(Dataset entries)
──────────

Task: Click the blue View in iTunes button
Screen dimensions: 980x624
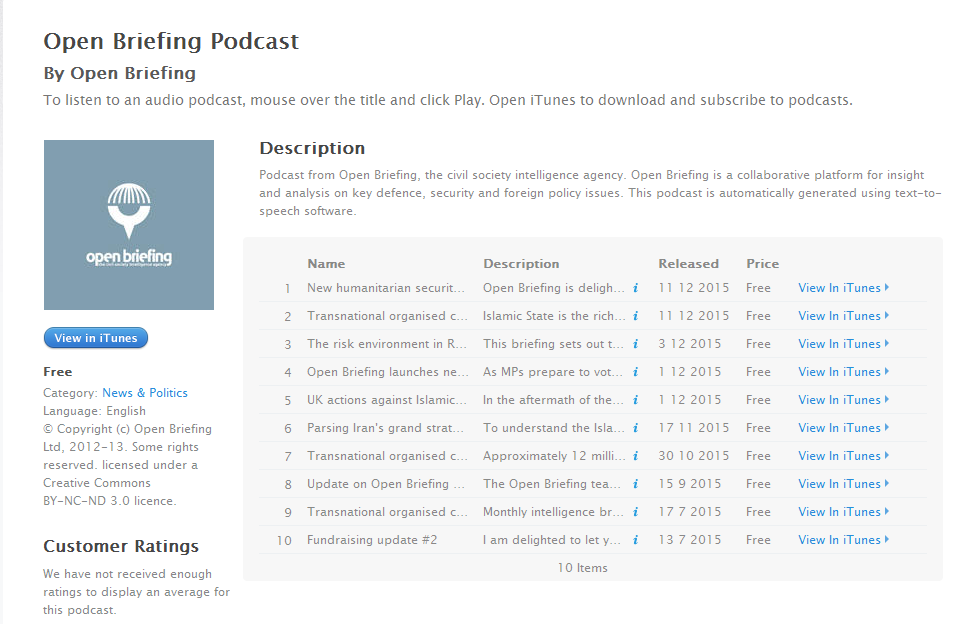Action: click(x=96, y=338)
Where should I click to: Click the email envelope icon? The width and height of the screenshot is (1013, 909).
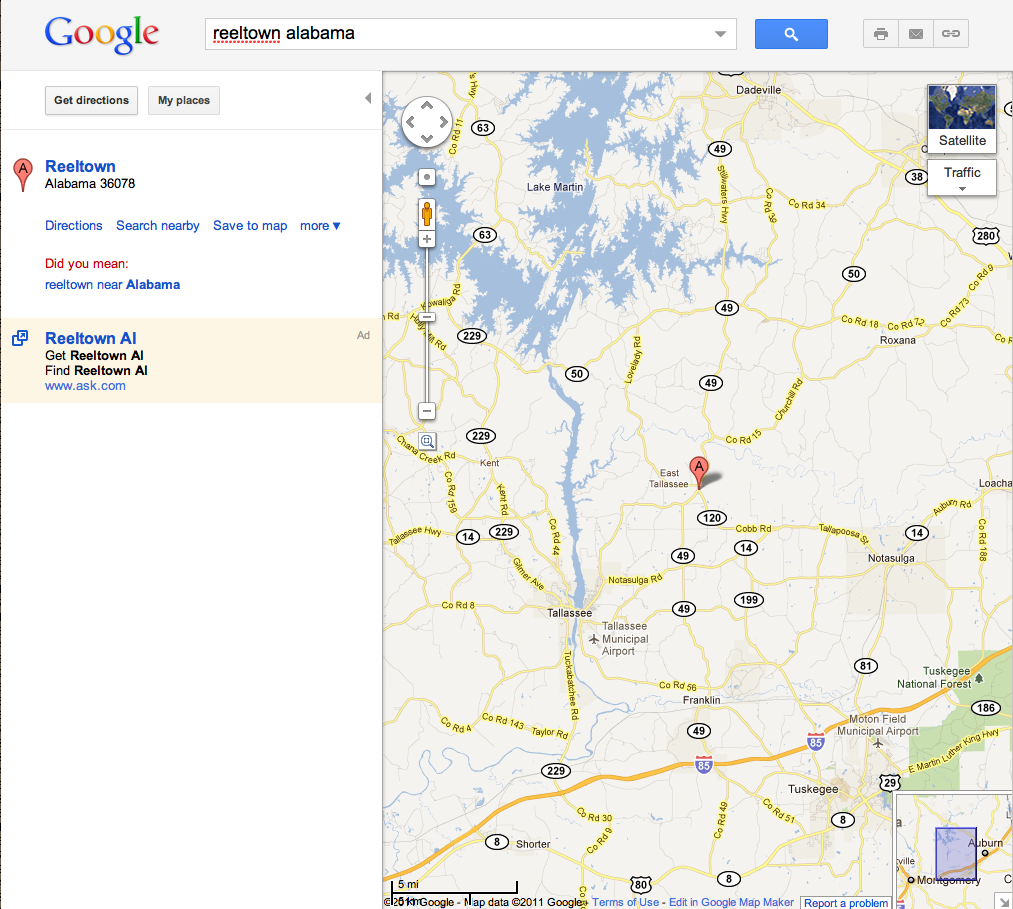point(915,34)
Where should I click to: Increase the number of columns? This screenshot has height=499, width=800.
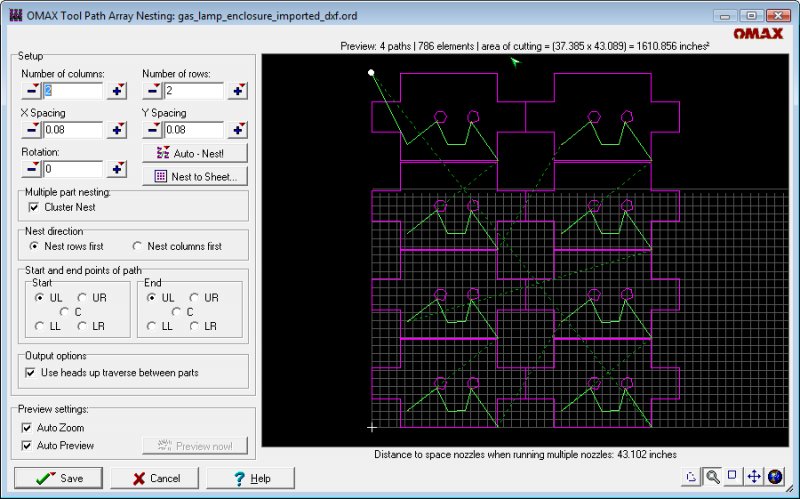pos(117,91)
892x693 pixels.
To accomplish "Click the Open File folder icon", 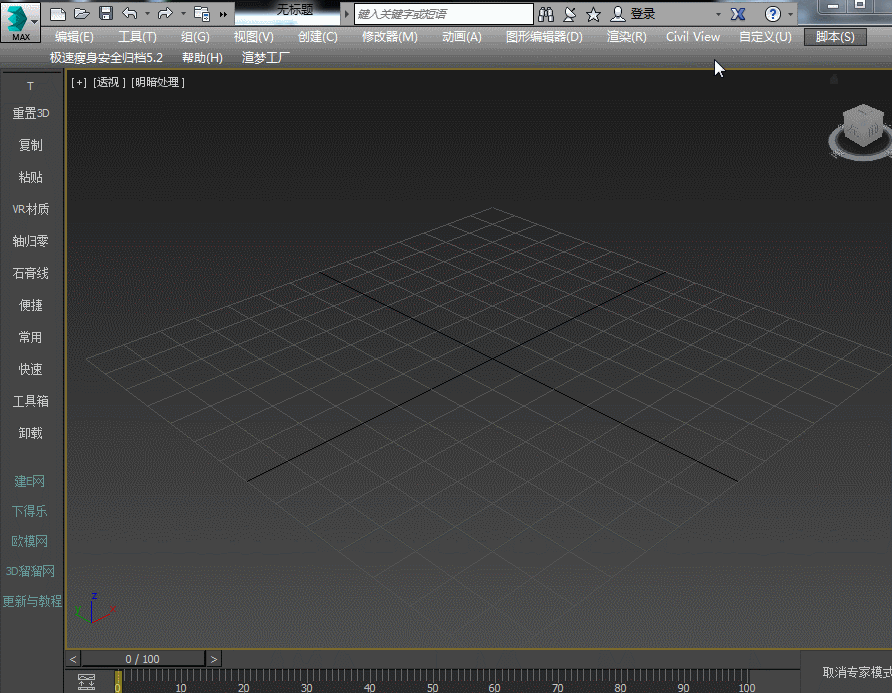I will (82, 14).
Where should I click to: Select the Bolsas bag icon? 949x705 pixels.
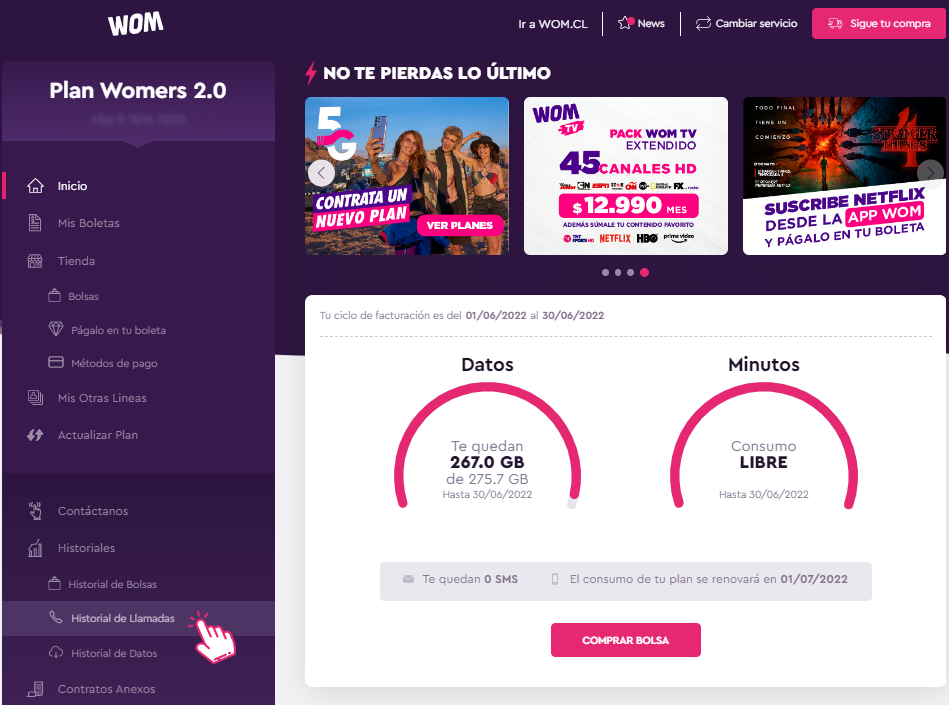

──────────

Tally every line in these entries where the string "pixels" occurs. The tally alone is the answer.

2